(Data from a dataset)
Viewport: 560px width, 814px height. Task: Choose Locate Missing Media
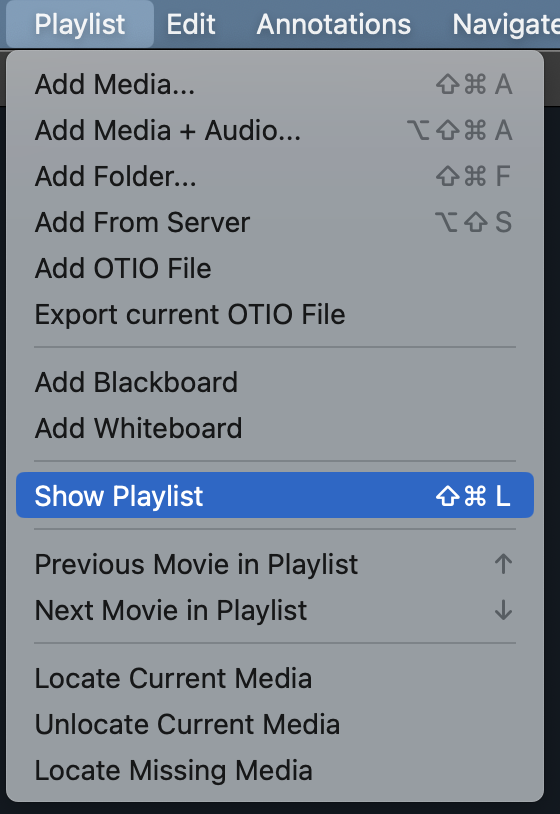(275, 770)
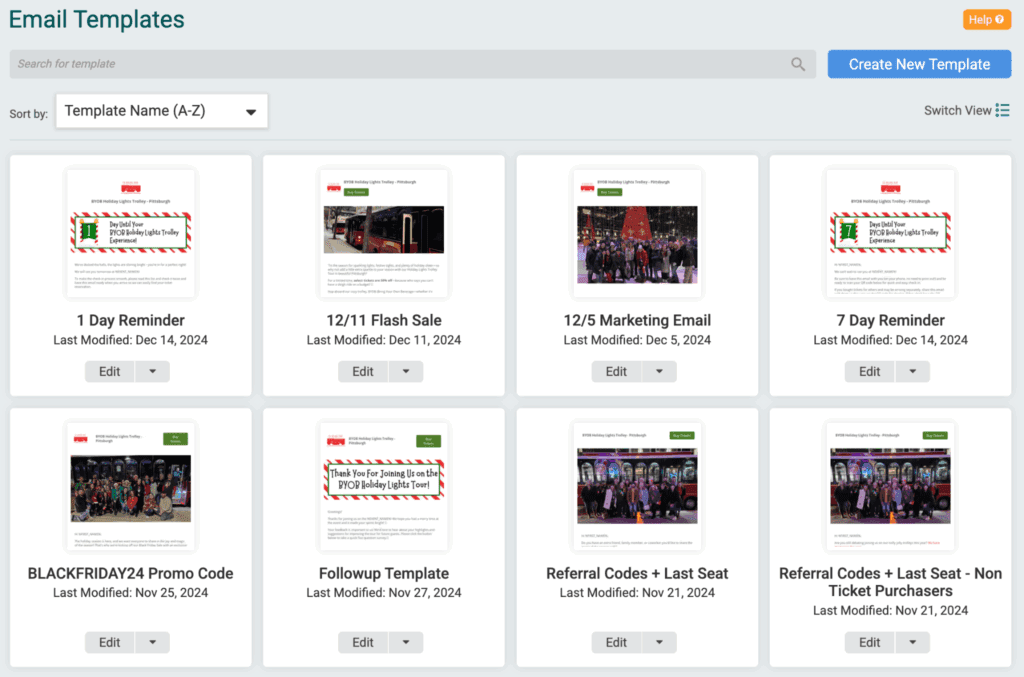Open dropdown arrow beside 12/5 Marketing Email Edit
1024x677 pixels.
point(659,371)
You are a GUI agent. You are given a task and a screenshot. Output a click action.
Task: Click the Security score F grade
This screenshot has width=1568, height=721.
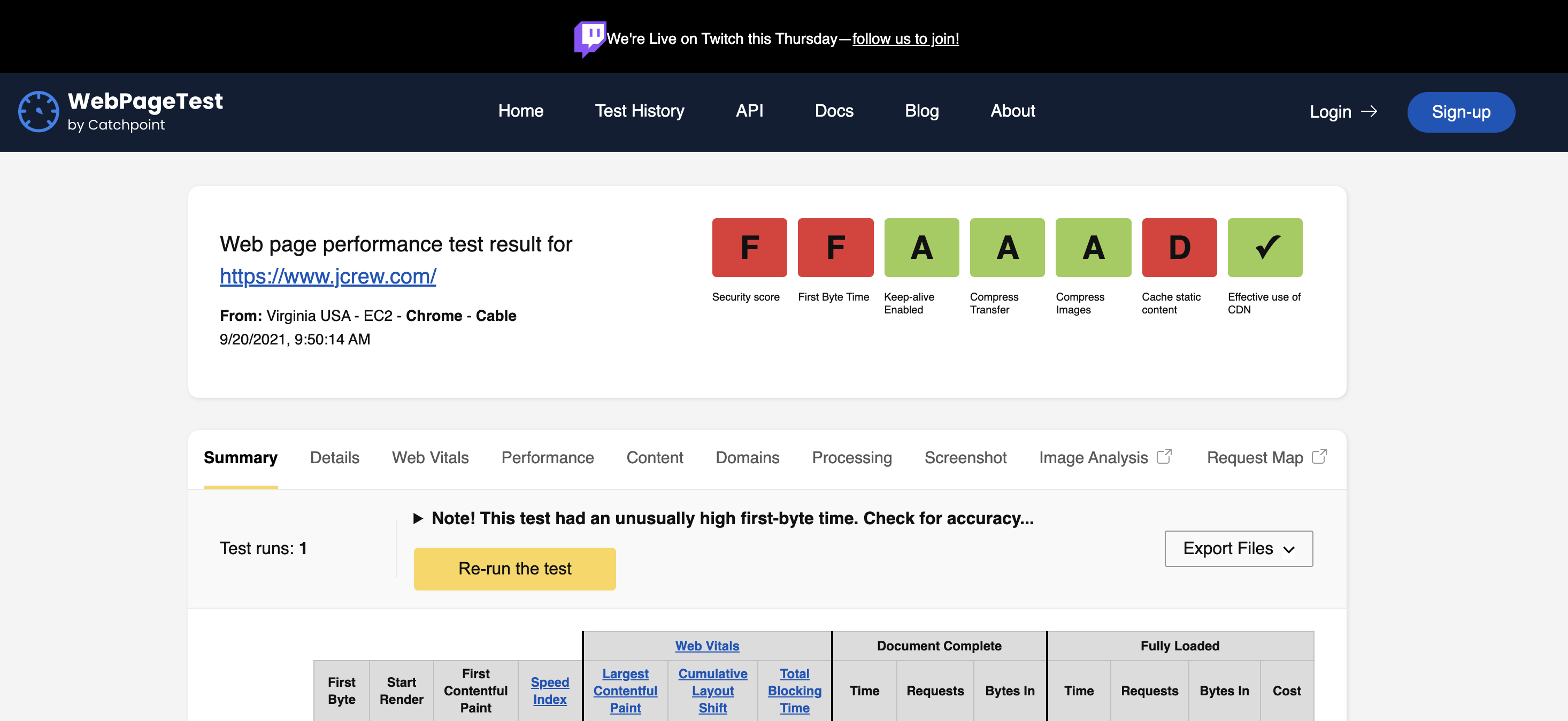(x=749, y=247)
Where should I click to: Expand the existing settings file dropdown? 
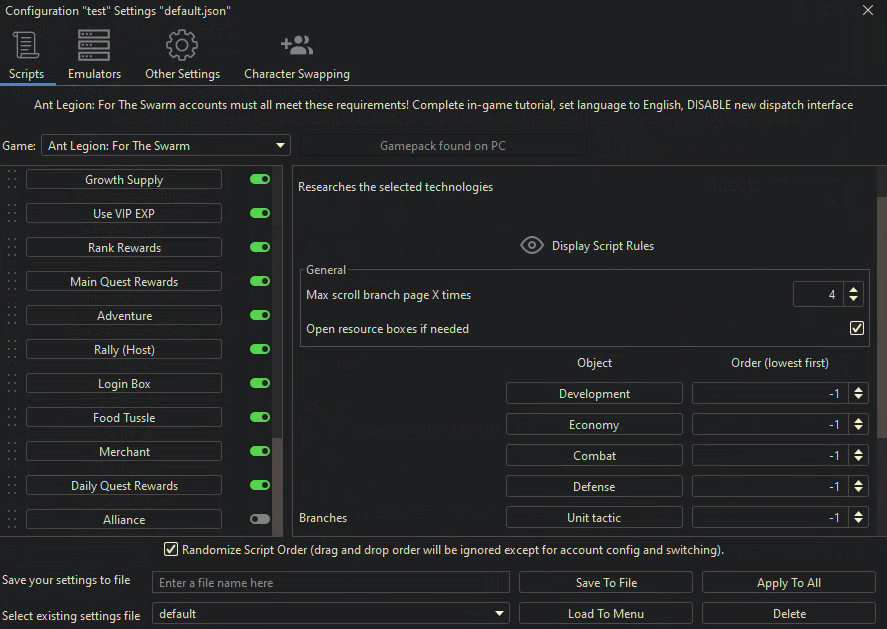click(499, 614)
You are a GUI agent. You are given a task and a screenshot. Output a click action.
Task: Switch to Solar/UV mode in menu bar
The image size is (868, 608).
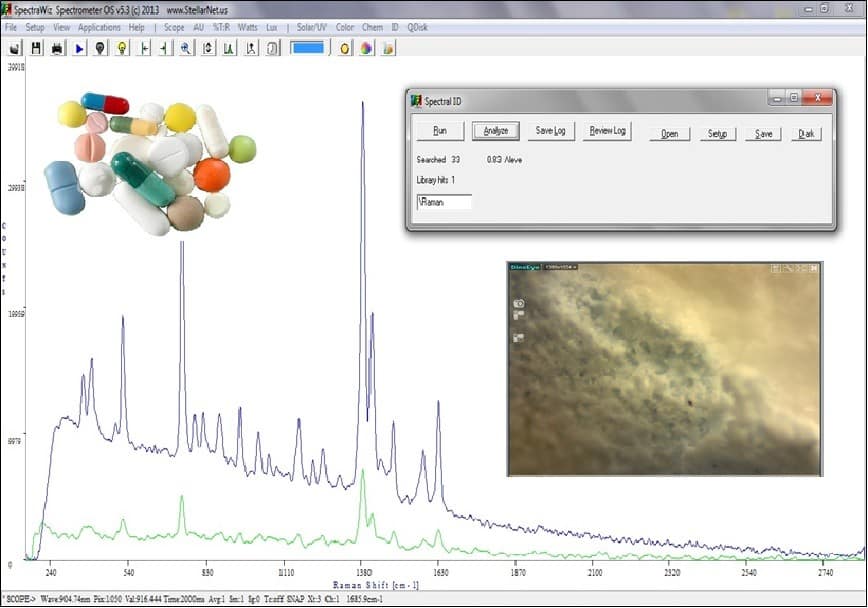[311, 27]
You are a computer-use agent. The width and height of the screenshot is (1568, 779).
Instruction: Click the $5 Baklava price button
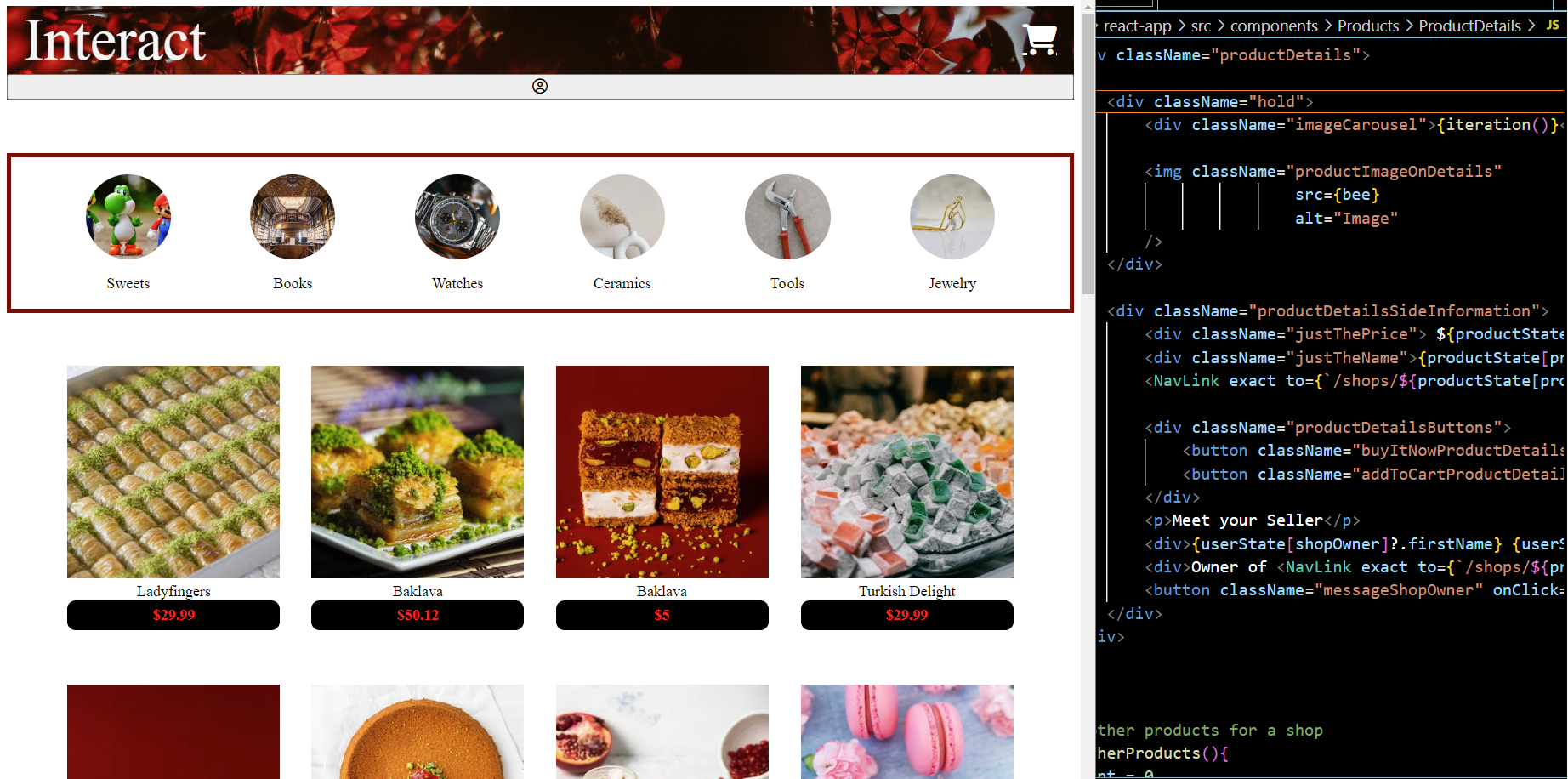(x=662, y=615)
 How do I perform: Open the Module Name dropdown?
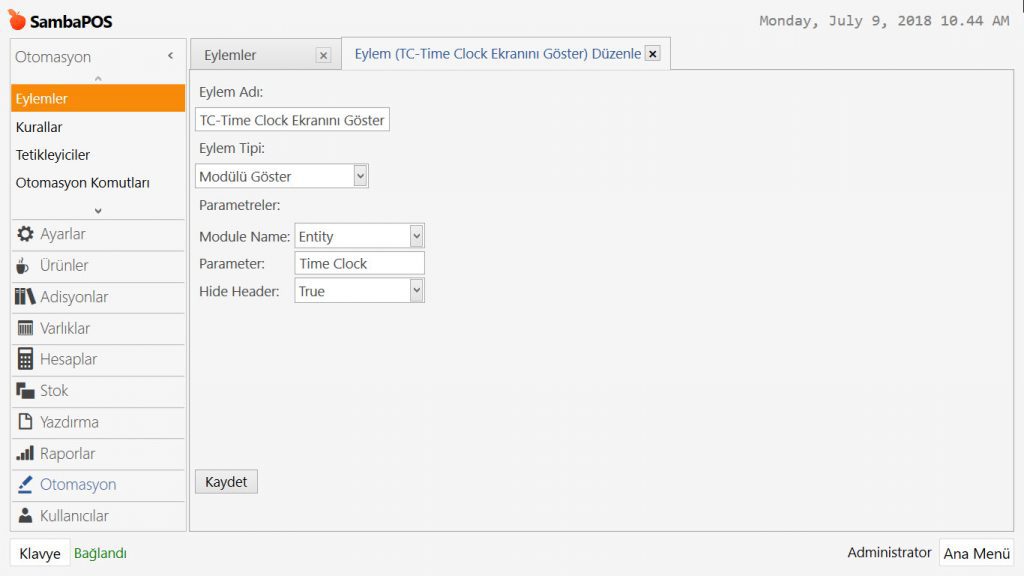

--- Instructions for the task ---
Copy all of the data above word for word, leaving out the pictures.

--- Worked solution ---
Viewport: 560px width, 814px height. Task: Choose Locate Missing Media
(275, 770)
Open dropdown arrow beside 12/5 Marketing Email Edit
1024x677 pixels.
point(659,371)
You are a GUI agent. You are given a task and a screenshot. Output a click action.
Task: Click the Security score F grade
This screenshot has width=1568, height=721.
(x=749, y=247)
Where should I click to: Expand the existing settings file dropdown? 
click(499, 614)
You are a GUI agent. You are given a task and a screenshot. Output a click action.
Task: Switch to Solar/UV mode in menu bar
The image size is (868, 608).
[311, 27]
You are a computer-use agent. The width and height of the screenshot is (1568, 779).
Instruction: Click the $5 Baklava price button
(x=662, y=615)
 How do I perform: Open the Module Name dropdown?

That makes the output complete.